Sugam Enge is a 1954 Indian Tamil-language romantic drama film, directed by K. Ramnoth and produced by Modern Theatres. The script was written by A. K. Velan and Kannadasan. Music was composed by the Viswanathan–Ramamoorthy duo. The film stars K. R. Ramasamy and Savitri.
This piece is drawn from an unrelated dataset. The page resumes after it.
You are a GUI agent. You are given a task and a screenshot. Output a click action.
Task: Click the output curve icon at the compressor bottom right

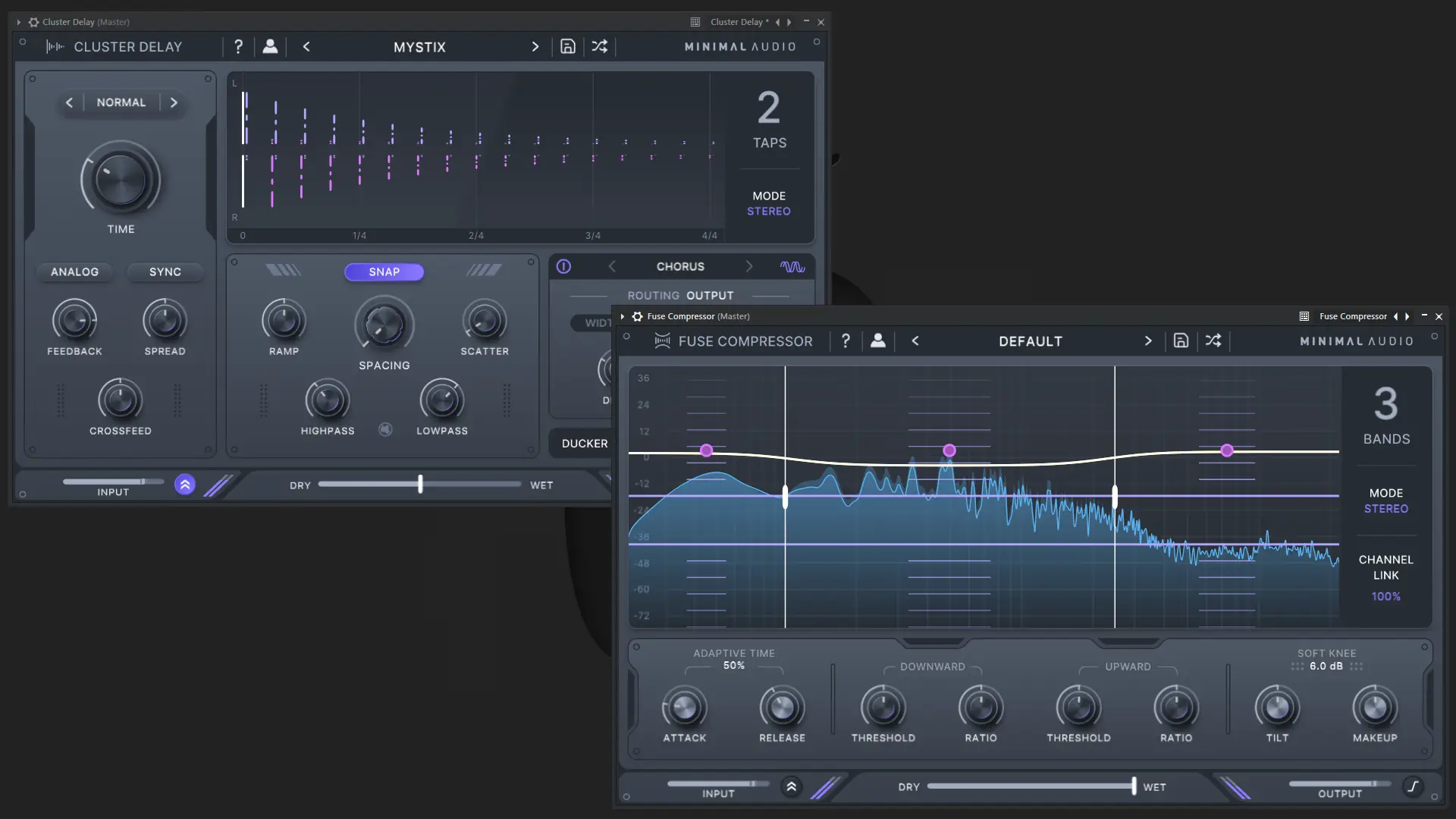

It was released on 9 September 1954.

== Soundtrack ==
Music was composed by Viswanathan–Ramamoorthy .

| Song | Singers | Lyrics | Length |
|---|---|---|---|
| "Sendhamizh Naattu Solaiyile" | K. R. Ramasamy & Jikki | A. Maruthakasi | 03:17 |
| "Sugam Enge Sugam Enge" | K. R. Ramasamy |  | 03:23 |
| "Kannil Thondrum Kaatchi Yaavum" | K. R. Ramasamy & Jikki | Kannadasan | 03:05 |
| "Kannai Kavarum Azhagu Valai" | K. R. Ramasamy A. P. Komala | A. Maruthakasi | 03:02 |
| "Samyuktha Mini Drama...Magaraani Naaninimael" |  |  | 03:16 |
| "Raasi Palan" |  |  |  |
| "Onnaa Rendaa Edhu" | K. R. Ramasamy |  |  |
| "Gangai Nadhi Dheeratthile" |  |  |  |
| "Sandhosham Vaenum" |  |  |  |
| "Maiyal Konda Mannaa" |  |  |  |
| "Sendhamizh Naattu Solaiyile" | K. R. Ramasamy & Jikki | A. Maruthakasi | 01:48 |

== Controversy ==
There was a misunderstanding between Kannadasan and M. Karunanidhi with allegations that Sugam Enge had plagiarised Karunanidhi's Ammaiyappan. It was eventually declared that Sugam Enge was not based on Ammaiyappan, but a popular folk tale.